As shown in Table 6, the experimental results show that the proposed model achieves values of 69.09 ± 0.89 % for grapevine detection and 68.05 ± 0.72 % for shoot detection. These results represent improvements of 6.03, 4.62, 4.56, and 4.33 percentage points over Mask R-CNN, YOLACT++, BlendMask, and SOLOv2, respectively, in grapevine detection. For side branch detection, the improvements were 3.72, 3.17, 3.36, and 2.25 percentage points over the same models.

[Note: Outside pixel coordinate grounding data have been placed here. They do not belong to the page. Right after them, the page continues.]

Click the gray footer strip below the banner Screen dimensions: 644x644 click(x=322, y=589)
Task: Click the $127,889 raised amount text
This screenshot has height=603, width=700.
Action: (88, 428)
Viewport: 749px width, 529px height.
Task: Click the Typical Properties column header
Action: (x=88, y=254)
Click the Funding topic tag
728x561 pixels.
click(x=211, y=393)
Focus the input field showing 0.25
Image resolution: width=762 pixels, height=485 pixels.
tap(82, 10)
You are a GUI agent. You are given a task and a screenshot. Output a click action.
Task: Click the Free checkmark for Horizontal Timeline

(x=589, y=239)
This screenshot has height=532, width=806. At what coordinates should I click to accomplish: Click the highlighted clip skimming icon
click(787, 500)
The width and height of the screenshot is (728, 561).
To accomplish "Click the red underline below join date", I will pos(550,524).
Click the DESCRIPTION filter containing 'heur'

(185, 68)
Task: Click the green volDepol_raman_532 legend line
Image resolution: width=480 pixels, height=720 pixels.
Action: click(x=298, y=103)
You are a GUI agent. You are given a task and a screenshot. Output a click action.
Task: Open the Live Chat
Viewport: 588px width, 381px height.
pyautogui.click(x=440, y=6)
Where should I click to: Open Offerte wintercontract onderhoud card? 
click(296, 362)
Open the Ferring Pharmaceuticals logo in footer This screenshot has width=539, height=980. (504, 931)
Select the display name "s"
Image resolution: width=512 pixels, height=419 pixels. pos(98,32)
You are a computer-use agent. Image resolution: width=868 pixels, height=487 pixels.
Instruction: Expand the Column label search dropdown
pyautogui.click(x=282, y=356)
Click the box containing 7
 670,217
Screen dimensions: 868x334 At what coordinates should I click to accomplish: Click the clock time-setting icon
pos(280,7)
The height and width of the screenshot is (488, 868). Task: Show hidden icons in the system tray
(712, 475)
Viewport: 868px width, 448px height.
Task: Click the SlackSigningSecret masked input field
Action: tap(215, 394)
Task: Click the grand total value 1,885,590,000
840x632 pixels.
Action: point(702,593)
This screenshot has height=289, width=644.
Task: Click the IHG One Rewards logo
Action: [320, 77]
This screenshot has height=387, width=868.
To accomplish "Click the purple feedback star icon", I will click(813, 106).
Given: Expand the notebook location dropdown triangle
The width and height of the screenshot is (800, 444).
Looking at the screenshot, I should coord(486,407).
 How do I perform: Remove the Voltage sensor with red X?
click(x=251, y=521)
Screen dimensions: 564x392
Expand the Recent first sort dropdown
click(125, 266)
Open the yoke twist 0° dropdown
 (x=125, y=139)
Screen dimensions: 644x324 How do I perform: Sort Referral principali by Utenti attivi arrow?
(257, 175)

Table 6. Comparative experiment on the average precision of grapevines and shoots.

Model

Grapevines/%

Shoots/%

Mask R-CNN

63.06 ± 1.02

64.33 ± 0.78

YOLACT++

64.47 ± 1.93

64.88 ± 0.83

BlendMask

64.53 ± 1.72

64.69 ± 1.64

SOLOv2

64.76 ± 1.44

65.80 ± 2.08

Ours

69.09 ± 0.89

68.05 ± 0.72

While the performance gains in detection accuracy and inference speed presented in this study may appear modest in absolute terms, their practical implications for vineyard operations are significant. SOLOv2, while effective for instance segmentation, demands considerable computational resources that can hinder deployment on embedded systems commonly used in agricultural robotics. Our improved YOLACT model achieves a better balance between accuracy and computational efficiency, making it more amenable for real-time applications under typical field conditions. In practice, real-time segmentation in vineyards requires not only high mAP but also sustained high inference speed on mid-range hardware to achieve responsive robotic control. Although SOLOv2 can achieve real-time performance on high-end GPUs, its deployment on cost-effective, power-efficient platforms—often necessary for field robots—remains challenging. The proposed model strikes a balance between competitive segmentation accuracy (~69 % mAP) and a high inference speed of 46.72 FPS, thereby facilitating its integration into automated vineyard systems. But the practical applicability of the model is currently constrained by the characteristics of the Grapevine-Seg dataset. The annotations were manually completed and, consequently, reflect specific grapevine varieties, trellising systems, and environmental conditions. An inherent class imbalance exists within the dataset, where shoot instances significantly outnumber cordon instances. Furthermore, potential geographic and seasonal biases persist. While data augmentation techniques were employed to mitigate these issues, they may still impact the model’s generalisation capability. The public release of this dataset represents an initial step to address this limitation by encouraging the research community to incorporate more diverse data.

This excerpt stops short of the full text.